“唉。”
鞦韆纯喝了口水,把头探出后台门帘。
舞台上,第一轮对决已经开始,两支乐队进行较量,一个先弹,一个后弹,等所有比赛结束后,观眾在赛后进行投票。
最终的胜负淘汰,是在网络上公布的,也算是某种意义上的引流手段。
鞦韆纯暂时考虑不了这么多,只能厚著脸皮和其他乐队借衣裳。
大多数乐队只有一套衣服,但也有那种带著备用衣服的。
只不过,这些乐队的备用队服和正式队服是同一款式,总不能大家都穿一样的衣服吧。
鞦韆纯一连问了四五支乐队,得来的结果要么是“不借”,要么是“没多余的”。
正当他快放弃时,一直看向这边的服部悦子,提著个大箱子走了过来。
服部悦子一点架子没有,很实诚的停下箱子,砰的一声展开。
箱子里是数不清的漂亮衣服,都是服部悦子曾经买下的。
要知道,服部悦子的家族生意一点不比千叶健的小,作为大小姐的她,这点衣服对她来说不算什么。
“我每次比赛都会带著很多备用衣服,倒不是怕衣服临时坏了,只是想著能多点搭配。”服部悦子偷笑著捂住嘴,“只不过,我还是真没见过你这种,连队服都不准备的经理人。”
“就別挖苦我了。”
鞦韆纯蹲下身,从箱子里挑挑拣拣,弄出来几件好看的衣服。
由於箱子里都是长裙,其实並不是很適合伏见纱、鹰司伊织她们穿,还是得想办法裁剪一下,把太长的拖尾给剪掉。
“悦子,你介意我修剪一下衣服吗”鞦韆纯拿了把剪刀。
“无所谓,你觉得好看就行。”
服部悦子耸耸肩,完全不在乎这个。
不过,她刚把话说完,鞦韆纯就直接拿起两件衣服,一左一右两把剪刀,一边一个的开始修剪。
他的动作极其迅速,每一刀都是精准无比,仅仅是几分钟过去,就剪出四件適合队员穿的衣服。
“你这也太快了吧!”服部悦子脸上第一次出现惊讶。
“以前练过一点,主要是经常在我爸的事务所工作,化妆间那点业务我还是会干的。”
鞦韆纯听著舞台上隱隱约约传来的歌声,心想著这应该是第二场比拼了。
得加快速度。
鞦韆纯让眾人赶紧换上衣服,他则等在更衣室外焦急等待。
在舞台上声音接近寂静,第二场比拼落入尾声时,眾人终於换好了衣服,从更衣室內走出。
鞦韆纯把每一件裙装都裁剪的恰到好处,不至於显得太保守,又不至於太性感,就是那种淡淡的风雅感。
“我们该上台了,最后再检查一遍乐器。

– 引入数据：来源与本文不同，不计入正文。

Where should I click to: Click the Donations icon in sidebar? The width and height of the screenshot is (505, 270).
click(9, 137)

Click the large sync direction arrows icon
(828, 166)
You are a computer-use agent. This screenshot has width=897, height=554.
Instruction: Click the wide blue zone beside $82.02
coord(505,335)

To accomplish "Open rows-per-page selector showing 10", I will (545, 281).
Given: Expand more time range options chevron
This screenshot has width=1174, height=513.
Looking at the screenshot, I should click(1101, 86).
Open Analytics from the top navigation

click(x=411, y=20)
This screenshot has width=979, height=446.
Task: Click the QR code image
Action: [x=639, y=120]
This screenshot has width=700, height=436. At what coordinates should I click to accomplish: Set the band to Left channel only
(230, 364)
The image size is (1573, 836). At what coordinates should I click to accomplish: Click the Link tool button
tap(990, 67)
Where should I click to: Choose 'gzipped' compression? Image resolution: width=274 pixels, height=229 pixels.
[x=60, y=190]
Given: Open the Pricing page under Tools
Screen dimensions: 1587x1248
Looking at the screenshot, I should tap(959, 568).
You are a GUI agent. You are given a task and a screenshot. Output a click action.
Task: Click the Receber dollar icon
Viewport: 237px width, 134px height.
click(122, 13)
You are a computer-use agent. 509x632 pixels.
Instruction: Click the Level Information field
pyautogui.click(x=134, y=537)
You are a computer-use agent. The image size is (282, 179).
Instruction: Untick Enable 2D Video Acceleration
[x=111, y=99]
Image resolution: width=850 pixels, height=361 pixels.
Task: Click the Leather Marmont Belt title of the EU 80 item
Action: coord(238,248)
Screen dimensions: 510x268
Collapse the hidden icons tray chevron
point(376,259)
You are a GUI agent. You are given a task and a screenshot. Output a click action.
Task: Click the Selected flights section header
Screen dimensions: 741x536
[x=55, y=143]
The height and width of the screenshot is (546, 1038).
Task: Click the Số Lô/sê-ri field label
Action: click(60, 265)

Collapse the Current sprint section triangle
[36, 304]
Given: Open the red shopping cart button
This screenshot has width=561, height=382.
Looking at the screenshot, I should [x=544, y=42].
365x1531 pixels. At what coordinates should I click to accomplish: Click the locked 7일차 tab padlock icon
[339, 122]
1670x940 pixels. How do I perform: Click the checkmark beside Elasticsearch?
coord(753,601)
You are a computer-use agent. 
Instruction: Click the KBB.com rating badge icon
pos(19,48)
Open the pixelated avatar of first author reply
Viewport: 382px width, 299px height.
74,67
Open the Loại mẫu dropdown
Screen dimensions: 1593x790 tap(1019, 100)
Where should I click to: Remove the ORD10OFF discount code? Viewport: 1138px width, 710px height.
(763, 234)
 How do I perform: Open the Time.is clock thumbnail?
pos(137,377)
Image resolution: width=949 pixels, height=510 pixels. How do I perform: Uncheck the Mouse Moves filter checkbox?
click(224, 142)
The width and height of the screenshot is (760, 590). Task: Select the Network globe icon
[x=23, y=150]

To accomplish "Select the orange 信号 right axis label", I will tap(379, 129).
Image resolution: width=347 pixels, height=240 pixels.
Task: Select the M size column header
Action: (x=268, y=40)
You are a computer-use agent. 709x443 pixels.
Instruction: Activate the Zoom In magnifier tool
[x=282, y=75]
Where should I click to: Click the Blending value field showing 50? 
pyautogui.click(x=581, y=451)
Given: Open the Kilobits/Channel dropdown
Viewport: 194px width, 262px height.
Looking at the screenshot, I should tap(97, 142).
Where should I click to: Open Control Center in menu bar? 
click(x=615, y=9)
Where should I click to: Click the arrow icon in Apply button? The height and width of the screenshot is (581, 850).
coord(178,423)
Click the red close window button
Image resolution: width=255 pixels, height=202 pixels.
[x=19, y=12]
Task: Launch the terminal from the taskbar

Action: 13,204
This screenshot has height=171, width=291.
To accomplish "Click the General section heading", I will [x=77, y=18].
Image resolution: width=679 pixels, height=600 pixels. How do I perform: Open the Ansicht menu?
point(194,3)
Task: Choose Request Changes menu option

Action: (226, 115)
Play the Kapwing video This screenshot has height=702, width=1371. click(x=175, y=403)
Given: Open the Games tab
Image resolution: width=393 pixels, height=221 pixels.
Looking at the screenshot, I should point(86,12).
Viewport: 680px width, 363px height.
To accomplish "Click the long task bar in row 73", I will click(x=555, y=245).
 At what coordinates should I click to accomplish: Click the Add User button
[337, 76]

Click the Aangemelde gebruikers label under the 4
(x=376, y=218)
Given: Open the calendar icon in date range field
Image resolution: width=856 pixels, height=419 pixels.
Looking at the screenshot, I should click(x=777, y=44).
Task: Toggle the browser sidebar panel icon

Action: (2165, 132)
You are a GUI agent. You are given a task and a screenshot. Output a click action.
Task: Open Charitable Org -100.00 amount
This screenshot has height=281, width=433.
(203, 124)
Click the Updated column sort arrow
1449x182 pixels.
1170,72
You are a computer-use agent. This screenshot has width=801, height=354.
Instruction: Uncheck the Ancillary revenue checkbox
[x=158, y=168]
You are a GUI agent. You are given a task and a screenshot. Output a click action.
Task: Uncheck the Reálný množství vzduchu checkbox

”鞦韆纯表情认真起来。
“嗯,都好了!”
眾人比了个ok的手势。
鞦韆纯长出一口气,当后台负责引导的工作人员挥手时,他赶忙上前,拨开门帘,让四人离开后台,走到舞台前。
而鞦韆纯,则留在后台,透过转播屏幕看著眾人的表现。
伏见纱作为整支乐队的老大,对台前的四位评委鞠了一躬,落落大方道:“我们是暴风眼乐队,接下来要演唱的是原创曲目《天舞》!”
一切顺利,並没有任何问题。
但不知为什么,鞦韆纯心里隱隱有点担忧。